The Polish and Slovak MiGs are specifically the Object 9.12A export model with downgraded N019E radars, computer processors, and OEPrNK-29E electrooptical sensors, and without wiring for nuclear weapons use. That makes them inferior to most Ukrainian MiGs, which were Object 9.13 Fulcrum-Cs (which includes a Gardeniya self-defense jammer in a hump behind the conflict), and without export-model downgrades.

Ukraine’s Soviet-Built Defender

MiG-29s are the most numerous jet fighter in the Ukrainian Air Force, alongside a smaller force of beefier Su-27 jets comparable to the F-15A fighter. Ukraine’s Fulcrums serve in the in its 40th, 114th,and 204th Tactical Aviation Brigades, and play a frontline role in its resistance against Russian invasion.

a ukrainian mig 29 in 2018
A Ukrainian MiG-29 in 2018Wikimedia Commons

Though Russia’s air force still operates an estimated 267 MiG-29s, and a handful of similar but modernized MiG-35s, it has not deployed any for combat over Ukraine.

In the early days of Russia’s 2022 invasion, Ukrainian MiGs were recorded battling Russian military aircraft that descended on Kyiv and nearby Hostomel airport, though a number were shot down in the process. Moreover, personnel of the 40th Brigade had to repel a nighttime ground attack by Russian commandos at Vasylkiv.

While several MiG-29s were lost in air-to-air combat around Kyiv, Zhitomyr, and Mykolaive, Russian attacks on MiG bases destroyed only a few aircraft due to effective dispersal before hostilities.

Undoubtedly, Ukraine’s MiG-29s—even more than its Su-27s—are significantly outclassed by more modern Russian fighters, which benefit from farther-seeing radars, longer-range R-77-1 and R-37M air-to-air missiles, and support from A-50 Mainstay airborne early warning planes. But aided by ground controllers, the UAF’s MiGs and Su-27s have sustained a sort of aerial guerilla warfare approaching Russian aircraft from low altitude to mask against radar detection, and ducking back to friendly airspace defended by Ukraine’s dense network of S-300 and Buk air defense missiles. They have also downed drones and cruise missiles lobbed by Russian bombers at Ukrainian cities.

Ukrainian MiG-29s have also been adapted to carry American AGM-88 HARM missiles designed to home in on air defense radars, which appear to have had at least a local impact on Russian air defenses during Ukraine’s Kherson campaign last fall.

For now, the air war over Ukraine remains a defensive stalemate, with neither side willing and able to venture deep into hostile airspace with manned aircraft all that often. Given that Russia’s air force is many times larger and has far more modern aircraft than Ukraine, that’s actually quite a feat.

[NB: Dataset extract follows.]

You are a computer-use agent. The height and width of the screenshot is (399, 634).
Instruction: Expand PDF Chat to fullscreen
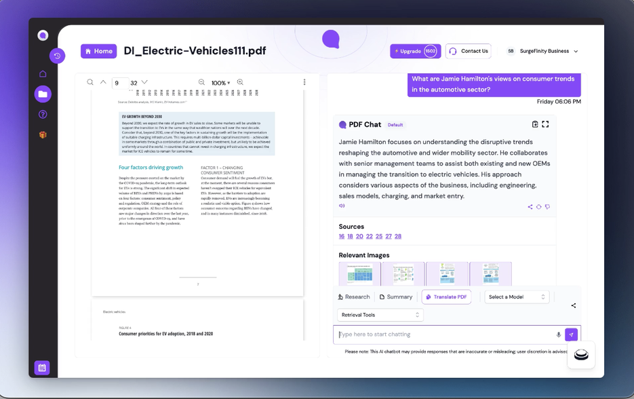coord(544,124)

An additional 17 MiG-29 will not change the course of the air war, particularly as they won’t disrupt the technological advantage held by Russian fighters.

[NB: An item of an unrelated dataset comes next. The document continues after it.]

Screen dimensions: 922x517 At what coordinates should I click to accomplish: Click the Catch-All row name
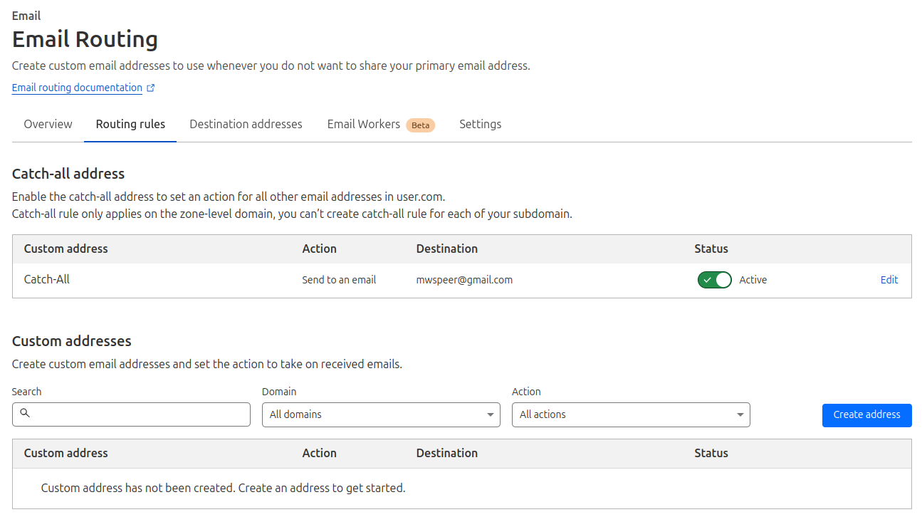(47, 280)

However, they will help sustain Ukraine, rolling back Russia’s hopes that it can slowly grind away Ukraine’s Air Force, perhaps one day freeing it to penetrate deeper into Ukrainian airspace. Photos and self-reports indicate at least 18 Ukrainian MiG-29s have been confirmed lost in combat, meaning the 17 MiGs incoming courtesy of Bratislava and Warsaw roll back much of Russia’s military progress materially wearing down its smaller, but determined opponent.